Ever since the pandemic started, I have cautioned investors against investing in Air Canada (TSX:AC) for several reasons. With all the uncertainty about the pandemic and therefore Air Canada stock’s operations, the potential reward has not been worth the risk, in my opinion.
Not only has Air Canada not yet recovered more than a year after the market pullback, but almost every other stock has outperformed it.
There are a variety of reasons I’ve cited to avoid the stock and why it could take a while for it to even double and reach its pre-pandemic price of $50 a share.
So let’s look at the numbers exactly and see what Air Canada could even be worth, assuming it could return to pre-pandemic levels of capacity overnight.
What is the most Air Canada stock could be worth today?
Before the pandemic, the company was doing almost $20 billion in sales annually. Today, sales over the last 12 months are less than $3 billion. So it’s clear the impact that the company has faced over the last year.
Even if the stock could return to those sales levels overnight, Air Canada faces additional headwinds, which could limit the upside of its share price.
For example, before the pandemic, the stock had roughly $300 million of interest expenses each year. That’s now up to around $500 million. That extra $200 million will therefore have a significant impact on profitability.
Looking at what it could be worth today, though, is difficult because we don’t know the metrics the market will value it at after the pandemic.
For example, Air Canada stock could end up having a higher price-to-earnings (P/E) ratio than it did before the pandemic as investors are excited about its potential for recovery.
However, it could also have a slightly lower P/E ratio than before if investors think the stock is riskier today and are worried the economy may close back down again before we’re completely in the clear.
This is important to keep in mind because different valuation metrics can change the price of the stock without any change in its performance.
Before the pandemic, Air Canada traded with a forward P/E of right around 10.0 times for a few years. So if you assume similar metrics, by my rough calculations, the stock could be worth about $32 or as high as $36.
Why it could take years to hit $50 a share
Not only will Air Canada’s sales not bounce back immediately, but even when they do, it will have many headwinds impacting it.
Firstly, as I mentioned before, higher interest expenses weighing on profitability. Second, with more debt, even if Air Canada stock reached the same enterprise value, the market cap would be significantly lower.
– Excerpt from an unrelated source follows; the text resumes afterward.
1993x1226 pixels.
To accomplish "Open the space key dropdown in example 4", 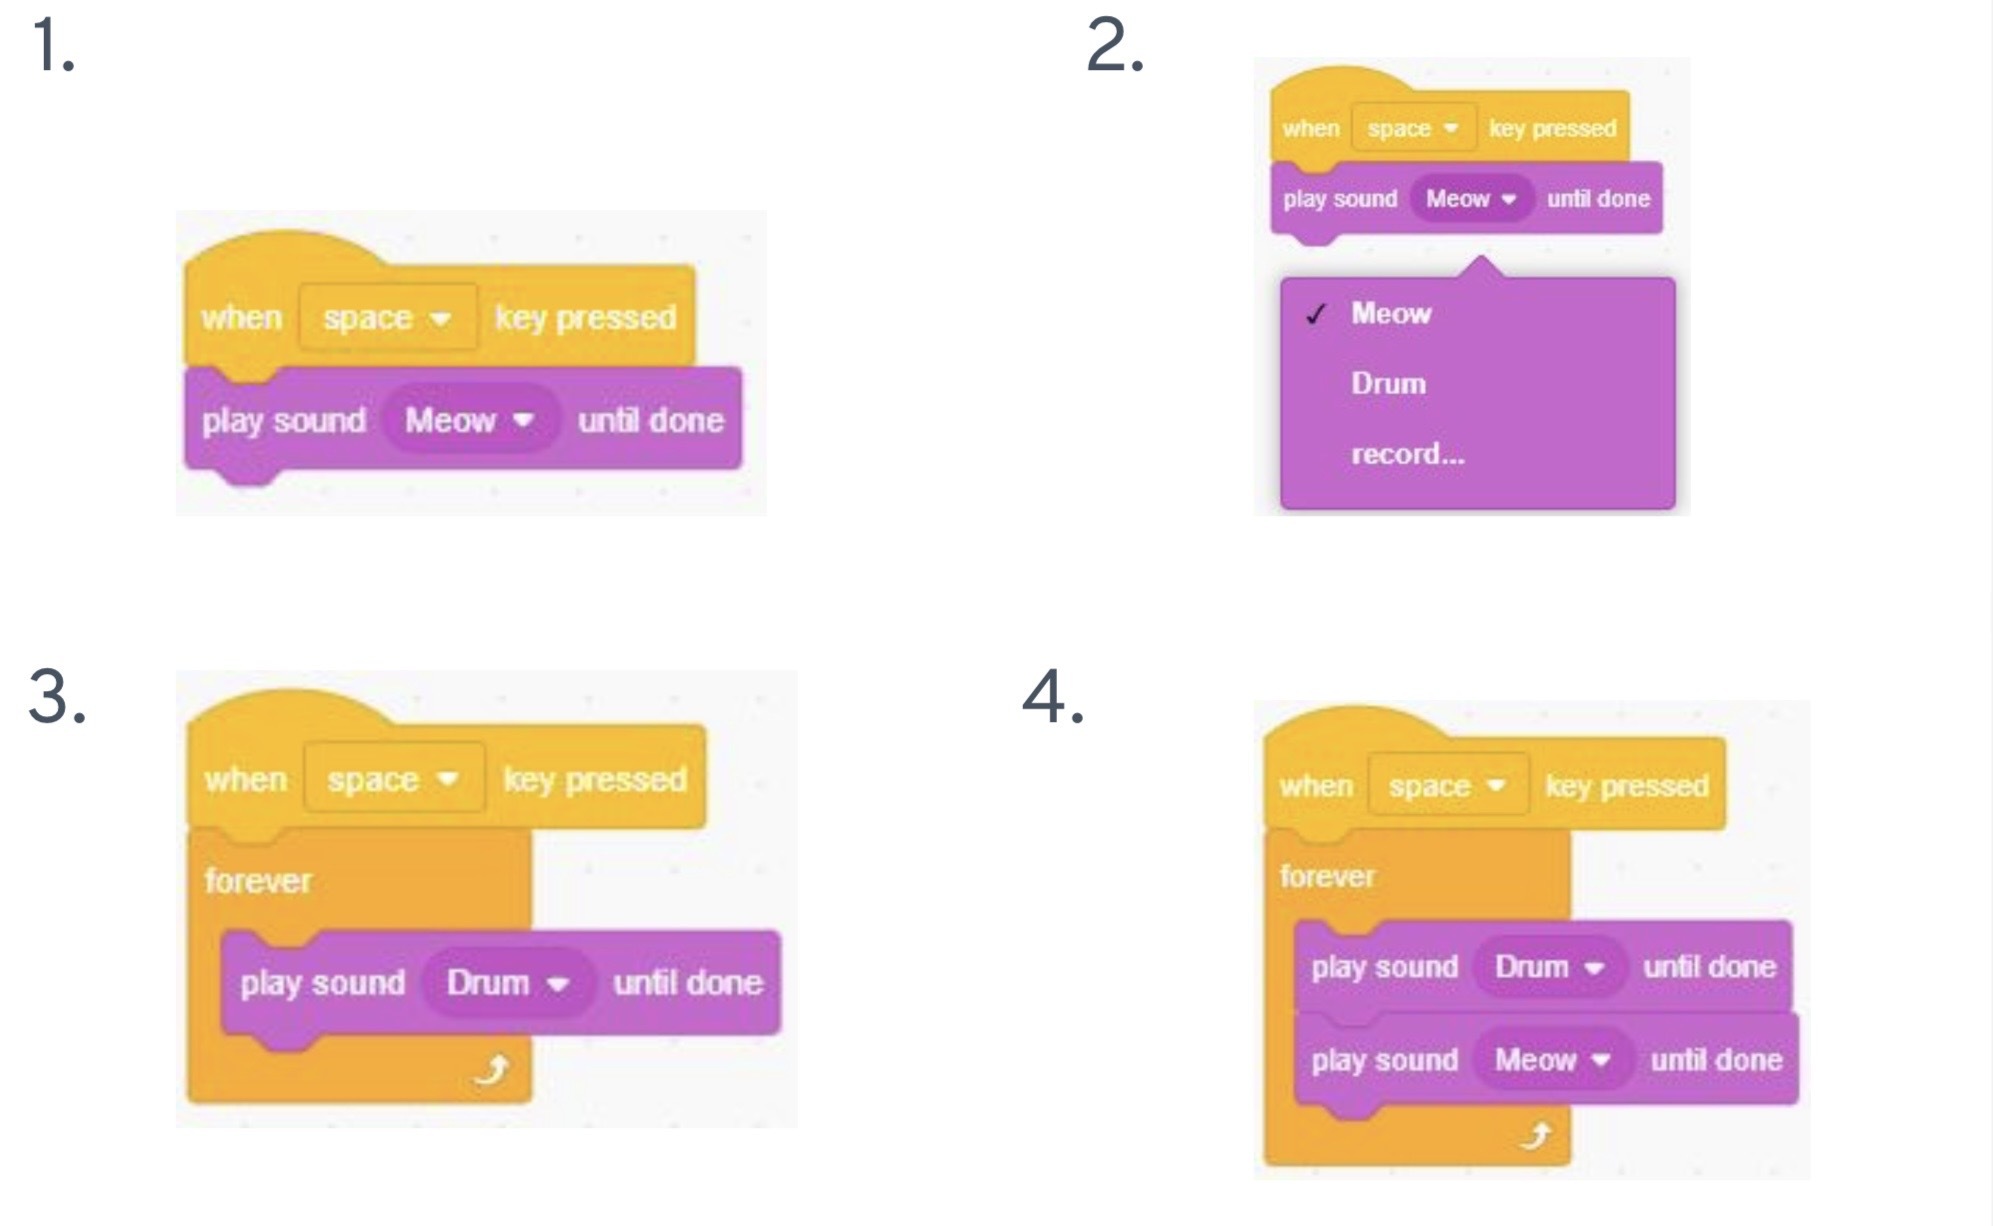I will tap(1447, 786).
And third, even if the market cap could reach the pre-pandemic level of roughly $12.8 billion, with investors having been diluted over the past year, the share price would be lower anyway.
The company had 263 million shares before the pandemic and 333 million shares today. That’s an increase of more than 25%.
So even if Air Canada stock could reach a $12.8 billion market cap, which is a stretch in my opinion, with today’s share count, the share price would be just $38.50.
That’s why I think the maximum the stock could be worth is $32 to $36, if it were to return to full capacity tomorrow. And it seems like most analysts covering the stock seem to agree. The average target price among analysts is just $30.80, offering just over 20% upside.
So even if many things go right for Air Canada, it could be a long time before the stock reaches $50 a share again, and it almost certainly won’t happen by 2022.